Exercise objective — Convert the records below into a Markdown table with a "No." column for the row number and a "Line" column for the line itself, skipping blank lines. Leave the pictures out of the table.

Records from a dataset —
○ ○ ○ ○ ○
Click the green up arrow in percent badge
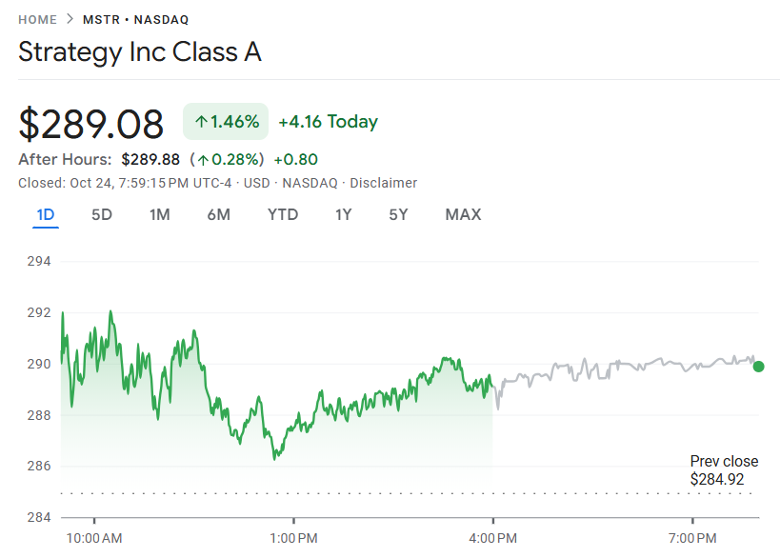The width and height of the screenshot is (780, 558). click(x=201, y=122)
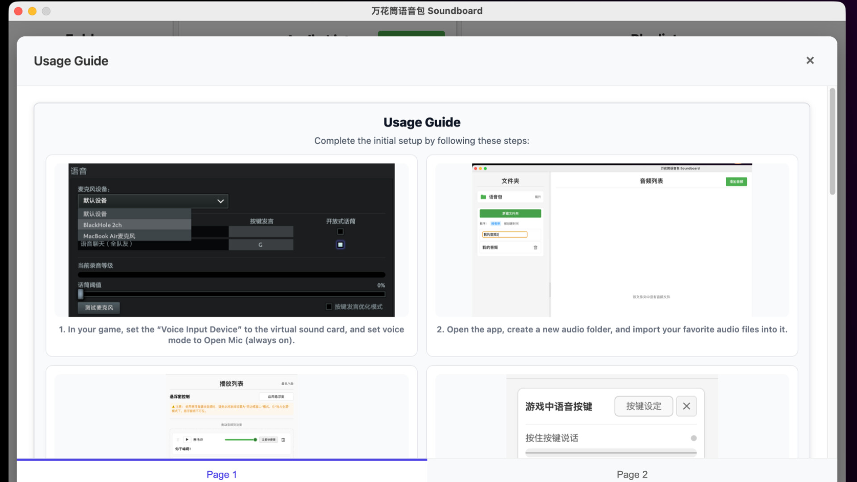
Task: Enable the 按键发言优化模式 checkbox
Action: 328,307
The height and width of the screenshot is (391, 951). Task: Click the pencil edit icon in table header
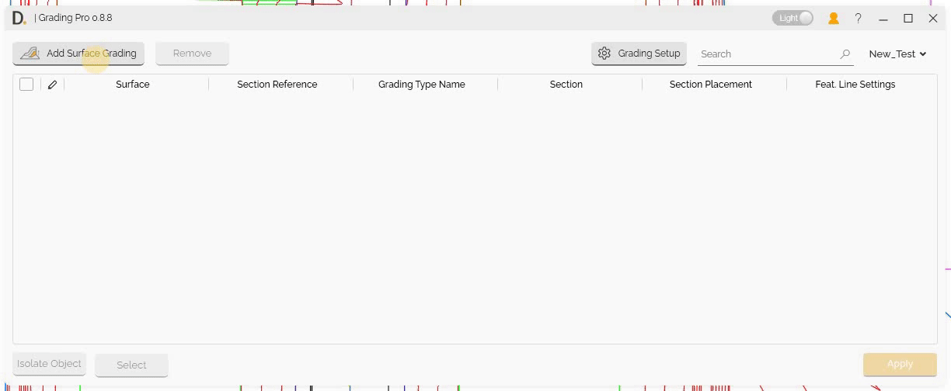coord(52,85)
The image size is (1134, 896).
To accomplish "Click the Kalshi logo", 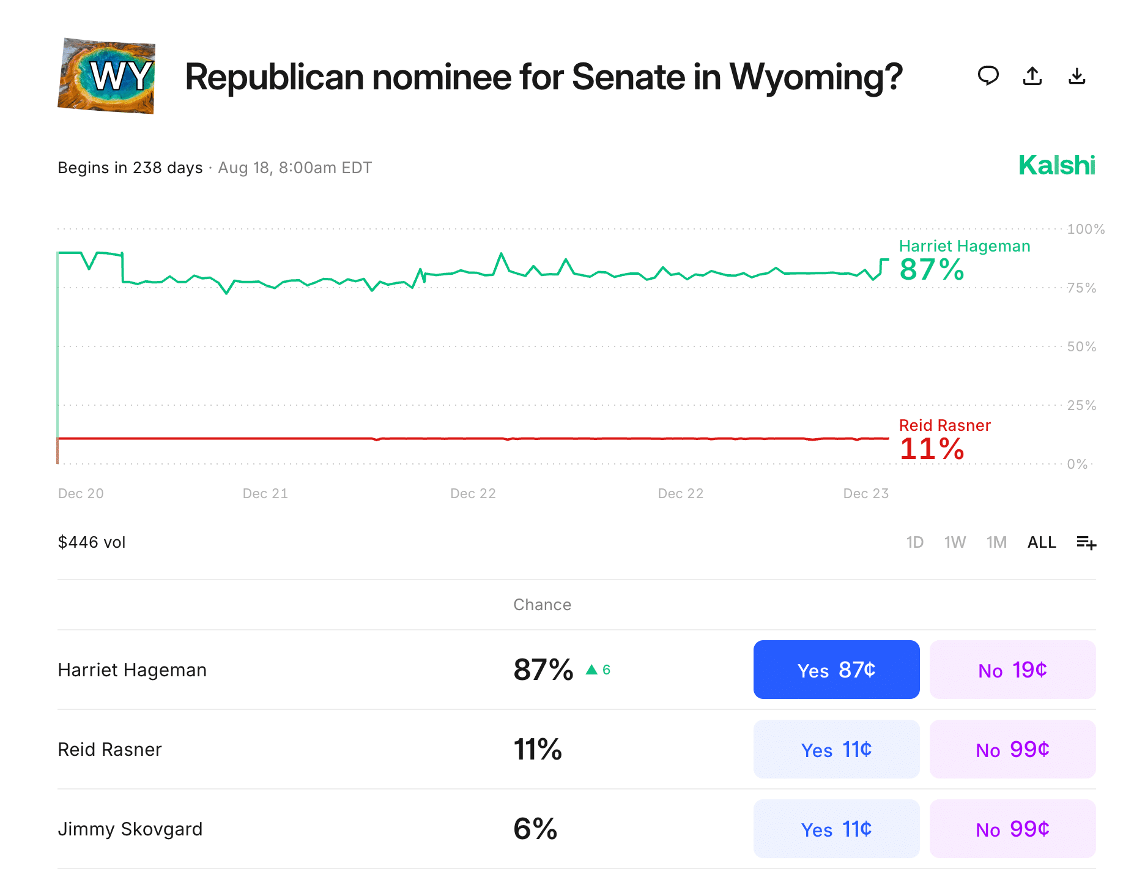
○ ○ ○ ○ ○
Final result —
| No. | Line |
|---|---|
| 1 | Click the green up arrow in percent badge |
| 2 | The width and height of the screenshot is (780, 558). click(x=201, y=122) |
| 3 | Task: Enable the 按键发言优化模式 checkbox |
| 4 | Action: 328,307 |
| 5 | The height and width of the screenshot is (391, 951). Task: Click the pencil edit icon in table header |
| 6 | coord(52,85) |
| 7 | The image size is (1134, 896). |
| 8 | To accomplish "Click the Kalshi logo",  |